Varèse Sarabandeから2,000枚限定でリリースになった『DOOM』(05)のデラックス・エディション版サントラを買いました。スコア作曲はクリント・マンセル。
DOOM: The Deluxe Edition Soundtrack Album – TOWER RECORDS
デジタル版はこちら↓
Doom (Original Motion Picture Soundtrack / Deluxe Edition) – amazon music
自分は映画公開当時通常盤サントラを買いましたが、こちらも収録時間が60分くらいあって、スコアの選曲もツボを押さえていて満足度の高い内容でした。
デジタル版の通常版サントラです↓
Doom (Original Motion Picture Soundtrack) – amazon music
今回のデラックス・エディションはCD2枚組で、Disc1が収録時間56分、Disc2が44分くらい。
通常盤と同じくナイン・インチ・ネイルズの”You Know What You Are”(Clint Mansell Remix)もちゃんと収録してます。

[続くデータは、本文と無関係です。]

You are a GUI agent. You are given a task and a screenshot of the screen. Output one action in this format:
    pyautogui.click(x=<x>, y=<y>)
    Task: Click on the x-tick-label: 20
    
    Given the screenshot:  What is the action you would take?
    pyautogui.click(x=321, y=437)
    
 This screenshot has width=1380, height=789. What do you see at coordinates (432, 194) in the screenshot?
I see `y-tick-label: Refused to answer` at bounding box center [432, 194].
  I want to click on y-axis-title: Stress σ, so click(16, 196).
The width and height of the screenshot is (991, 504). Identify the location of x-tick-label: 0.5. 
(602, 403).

デラックス・エディションであり「スコア完全盤」であるとも言えるでしょう。
マンセルといえば『π』(98)や『レクイエム・フォー・ドリーム』(00)のような、作家性の強い映画の音楽を好んで手掛けることが多い作曲家というイメージを持っていたので、『DOOM』やその前年の『サハラ 死の砂漠を脱出せよ』(04)のような作品の音楽を手掛けたのが当時すごく意外に思えたものです。

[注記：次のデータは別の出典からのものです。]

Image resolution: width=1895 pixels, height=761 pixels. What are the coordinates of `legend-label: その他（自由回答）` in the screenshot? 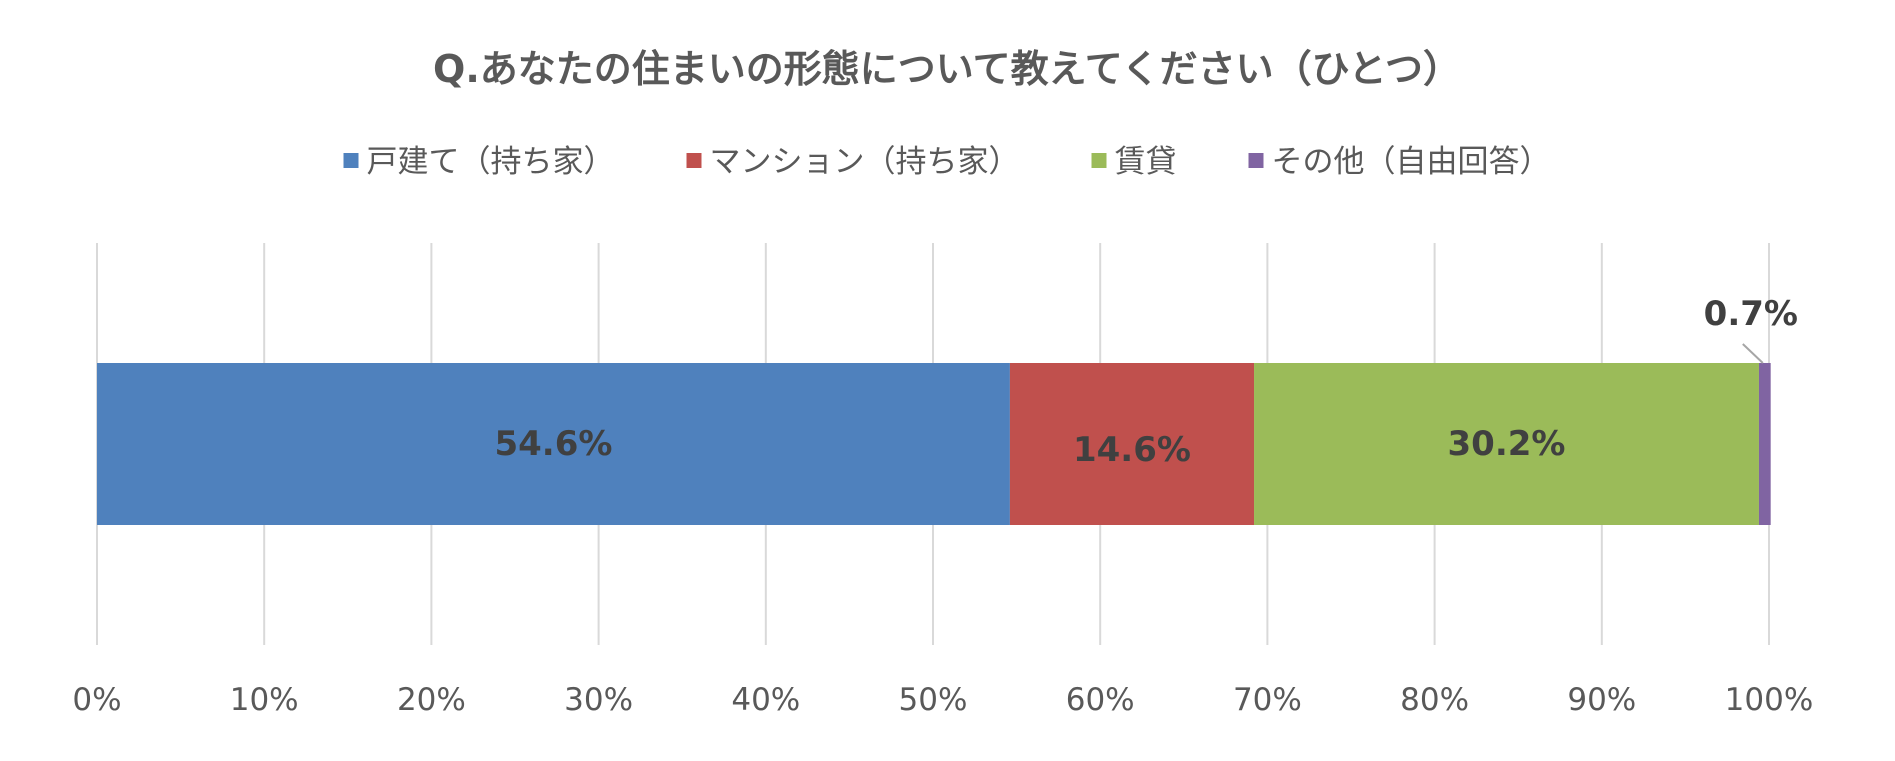 It's located at (1412, 162).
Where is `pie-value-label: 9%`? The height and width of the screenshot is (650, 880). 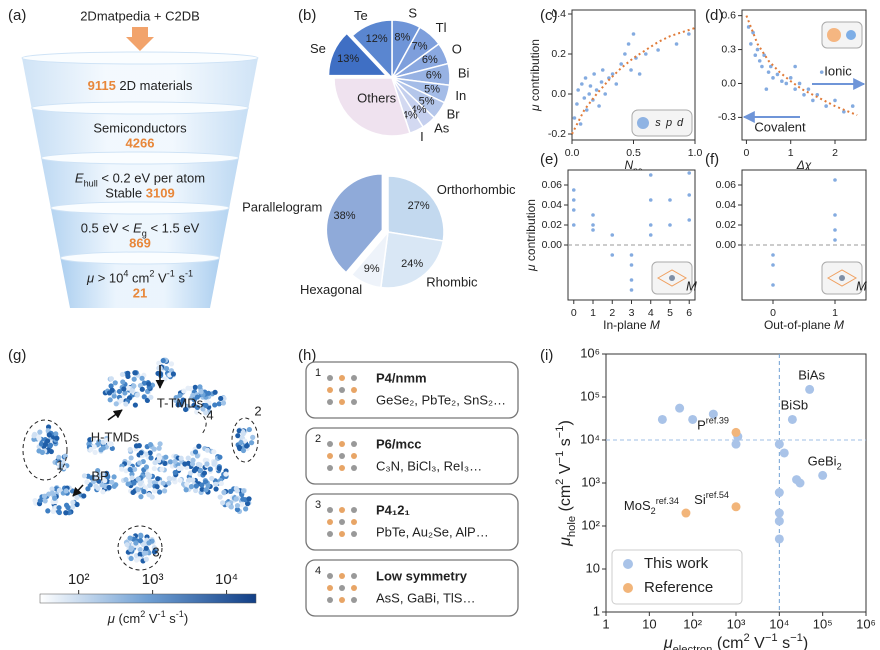
pie-value-label: 9% is located at coordinates (372, 269).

しかし以前書いた『π』のサントラに関するブログでも言及したとおり、マンセルはダーレン・アロノフスキーと「最近の映画音楽はつまらない」「ジョン・カーペンターの『ハロウィン』(78)と『要塞警察』(76)の音楽は最高だ」と語り合って意気投合したということなので、『DOOM』のような映画にも興味があったのだと後年分かりました。
したがってこの『DOOM』は、”やっつけ仕事”ではないマンセル渾身のSFアクションホラー音楽が聴ける作品ということになるわけです。
本作のスコアをひと言で説明するならば、「オーケストラ+ポップ・ウィル・イート・イットセルフ系のサウンド」といったところでしょうか。オーケストラに電子音をちりばめつつ、ロックなドラムとザクザクしたエレクトリックギターを鳴らしまくる感じ。
ちなみにギターでクリス・シュレイヤー、ドラムでアンドリュー・クビシェフスキーがレコーディングに参加。彼らはナイン・インチ・ネイルズとも縁のあるバンド「Prick」のメンバーです。
本作最大の見どころ、映画終盤の一人称視点アクションシーンの音楽”First Person Shooter”を作曲したとき、『DOOM』の音楽の方向性のようなものが見えてきたのだそうです(ブックレットのインタビューでのマンセルのコメントより)。ちなみにこの”First Person Shooter”は、デラックス・エディション版サントラではDisc2の10曲目に収録されていますが、通常盤でも聴けます。
メロディを楽しむタイプのサントラではありませんが(…と言いつつ、よく聴きこむと特徴的なモティーフというかフレーズも結構あります)、ジョン・カーペンターの『エスケープ・フロム・LA』(96)や『ゴースト・オブ・マーズ』(01)の音楽が好きな方ならハマるアルバムではないかと。
ところでこちらのデラックス・エディション版サントラ、読み物(ブックレット)がなかなか充実しておりまして、音楽解説もさることながら、映画製作の裏話も読み応えがありました。
しかもわざわざポートマン役を演じた個性派俳優リチャード・ブレイクに新規インタビューを実施しているという力の入れっぷり。
そのブレイクさんも単に撮影秘話や自分の役についてだけではなく、マンセルの音楽についてもコメントしていて、「ブレイクさんいい人だな」と思いました。
映画版『DOOM』は公開当時こそ期待したほどの興行成績を残せなかったものの、後年ジワジワとカルト的人気を博していったとのことで、何だかそれも分かるような気がします。